Aisha Bewley, Peraih Woman of The Year dalam 500 Muslim Berpengaruh Dunia 2023

Aisha Bewley, Peraih Woman of The Year dalam 500 Muslim Berpengaruh Dunia 2023

Salah satu peraih person of the year dalam The World’s 500 Most Influential Muslims adalah seorang perempuan bernama Aisha Bewley. Siapa dia?

Aisha Bewley, Peraih Woman of The Year dalam 500 Muslim Berpengaruh Dunia 2023
Aisha Bewley (Foto: Facebook-The Lady Aisha College)

Sebuah lembaga independen The Royal Islamic Strategic Studies Centre (RISSC) kembali merilis 500 muslim berpengaruh dunia tahun 2023. Buku tahunan yang diterbitkan sejak 2009 ini mengevaluasi sepak terjang tokoh-tokoh dalam komunitas muslim seluruh dunia di beberapa bidang tertentu serta besarnya pengaruh yang telah mereka torehkan.

Kali ini nama Presiden RI Joko Widodo kembali menempati urutan ke-13 dalam daftar 50 teratas dan KH. Yahya Cholil Staquf, Ketua Umum PBNU, di urutan ke-19 yang pada tahun sebelumnya diduduki oleh KH. Said Aqil Siradj, mantan Ketua Umum PBNU.

Hal yang menarik adalah apresiasi terhadap tokoh-tokoh perempuan. Nama-nama mereka bisa dilihat terpampang di beberapa bidang, termasuk juga tokoh-tokoh perempuan Indonesia, di antaranya Khofifah Indar Parawansa, Sri Mulyani, Maria Ulfah, hingga Asma Nadia. Ada pula kategori Woman of The Year yang kali ini diraih oleh Aisha Bewley, menggantikan  Presiden Tanzania, Samia Suluhu Hassan di tahun lalu.

Siapakah Aisha Bewley?

Muslimah paling produktif saat ini

Saat ini, dia adalah perempuan muslim paling produktif dalam karya terjemah kitab klasik Islam ke Bahasa Inggris. Dia mendedikasikan waktunya selama lebih dari lima dekade dalam upaya tersebut. Beberapa karya terjemahnya dihasilkan oleh dirinya sendiri, dan terkadang adalah hasil bersama dengan suaminya, Abdalhaqq Bewley.

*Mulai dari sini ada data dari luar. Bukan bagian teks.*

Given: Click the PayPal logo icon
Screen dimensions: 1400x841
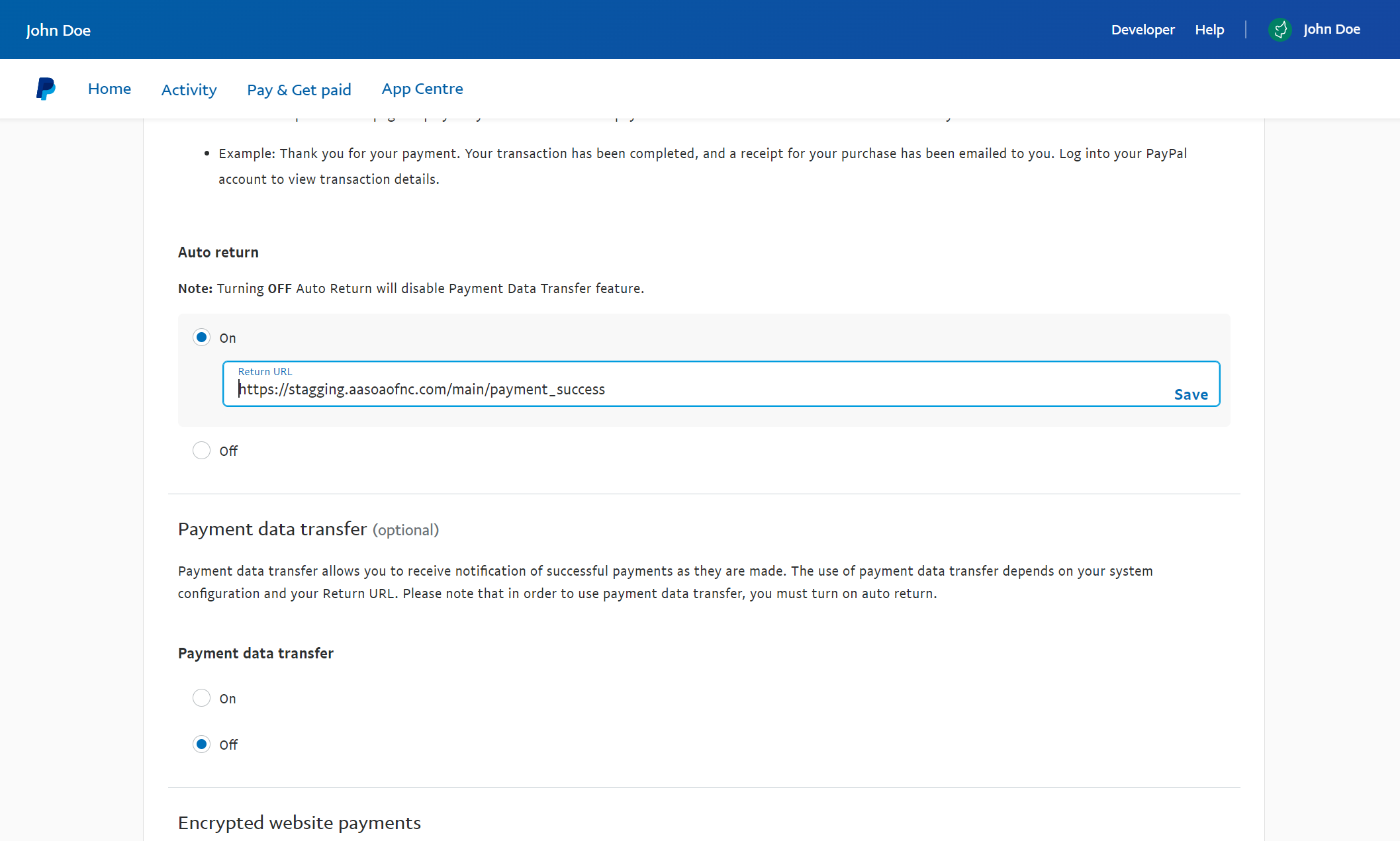Looking at the screenshot, I should point(46,89).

Jenis karyanya meliputi bidang terjemah al-Qur’an, tafsir, hadis, hukum Islam, sufisme, dan sejarah. Di antara yang terkenal yaitu terjemah al-Muwatta’ karya Imam Malik (1982), al-Syifa’ karya Qadhi ‘Iyadh (1991), dan seri Tabaqat Ibn Sa’d (1995). Dia juga menulis karyanya sendiri (non-terjemah) seperti The Subatomic World in the Qur’an (1995), Islam: the Empowering of Women (1999), Muslim Women: a Biographical Dictionary (2004), dan Democratic Tyranny and the Islamic Paradigm (2018).

Sedangkan beberapa karya terjemah bersama dengan suaminya yaitu: terjemah al-Qur’an bahasa Inggris The Noble Qur’an (1999), terjemah Tafsir al-Qurthubi (2003), Tafsir Jalalain (2007), Mukhtashar al-Akhdari (2019), Syarat Tasawuf Ibn ‘Ajibah (2021) dan masih banyak lagi. Beberapa lainnya hanya dipublikasikan melalui website, misal Shahih Bukhari. Total, menurut katalog The WorldCat, keseluruhan karyanya baik terjemahan dan tulisan sendiri berjumlah 73 karya dalam 172 publikasi dan 855 perpustakaan dengan 3 bahasa.

Menerjemahkan teks Islam klasik untuk mengenalkan khazanah Islam ke ranah global

Motivasinya menerjemahan teks Islam tidak lain adalah untuk memberikan pengenalan dan menyediakan akses yang lebih mudah bagi komunitas Islam global secara khusus dan masyarakat dunia secara umum. Banyak dari mereka yang pertama kali membaca karya Islam klasik dari hasil terjemah Aisha Bewley. Dari aspek inilah pengaruhnya dapat diukur. Dia juga memiliki ketertarikan dalam mengangkat peran perempuan. Salah satu bukunya, Muslim Women: a Biographical Dictionary dapat dikatakan sebagai salah satu referensi paling komprehensif biografi tokoh muslim perempuan sepanjang sejarah Islam dari abad pertama hingga sekitar abad ke-13.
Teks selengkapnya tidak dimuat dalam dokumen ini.